(Work task)
Go through the entries below and copy every line that holds the word "agent".

(Extracted data)
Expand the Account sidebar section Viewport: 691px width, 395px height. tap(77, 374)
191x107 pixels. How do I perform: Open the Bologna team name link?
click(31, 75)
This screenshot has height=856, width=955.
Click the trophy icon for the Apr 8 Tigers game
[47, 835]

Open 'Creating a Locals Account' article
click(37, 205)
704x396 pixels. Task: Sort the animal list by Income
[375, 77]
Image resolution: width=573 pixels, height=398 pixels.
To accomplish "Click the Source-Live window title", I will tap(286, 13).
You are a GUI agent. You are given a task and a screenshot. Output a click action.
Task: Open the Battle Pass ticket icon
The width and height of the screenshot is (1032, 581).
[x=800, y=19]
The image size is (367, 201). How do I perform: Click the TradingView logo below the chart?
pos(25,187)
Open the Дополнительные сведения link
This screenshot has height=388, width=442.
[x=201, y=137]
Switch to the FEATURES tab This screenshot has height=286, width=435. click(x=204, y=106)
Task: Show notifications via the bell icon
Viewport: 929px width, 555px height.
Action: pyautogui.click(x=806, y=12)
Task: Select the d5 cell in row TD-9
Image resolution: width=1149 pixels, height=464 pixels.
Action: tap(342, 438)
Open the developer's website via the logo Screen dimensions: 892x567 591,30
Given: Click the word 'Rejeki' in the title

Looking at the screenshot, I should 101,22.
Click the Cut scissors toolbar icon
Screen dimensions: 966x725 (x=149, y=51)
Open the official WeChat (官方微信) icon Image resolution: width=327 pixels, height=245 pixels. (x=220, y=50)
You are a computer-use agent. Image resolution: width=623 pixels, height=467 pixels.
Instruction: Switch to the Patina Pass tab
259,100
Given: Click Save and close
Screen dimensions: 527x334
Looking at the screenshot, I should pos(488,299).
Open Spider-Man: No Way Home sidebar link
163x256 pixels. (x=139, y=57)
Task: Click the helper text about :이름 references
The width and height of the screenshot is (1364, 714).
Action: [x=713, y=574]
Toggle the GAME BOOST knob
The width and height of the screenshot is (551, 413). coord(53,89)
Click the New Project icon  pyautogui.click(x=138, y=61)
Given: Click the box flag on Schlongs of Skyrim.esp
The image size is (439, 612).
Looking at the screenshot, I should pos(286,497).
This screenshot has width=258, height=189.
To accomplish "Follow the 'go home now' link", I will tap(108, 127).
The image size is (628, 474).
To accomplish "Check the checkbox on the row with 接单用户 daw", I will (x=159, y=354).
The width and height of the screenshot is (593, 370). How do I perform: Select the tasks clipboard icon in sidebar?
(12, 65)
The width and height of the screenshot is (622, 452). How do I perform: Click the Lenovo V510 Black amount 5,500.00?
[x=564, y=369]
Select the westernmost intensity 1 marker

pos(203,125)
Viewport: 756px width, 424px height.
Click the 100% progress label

(Answer to the exercise)
You are a GUI agent. You are given a task and a screenshot. Output a click action.
You are a computer-use agent. Image resolution: width=623 pixels, height=467 pixels.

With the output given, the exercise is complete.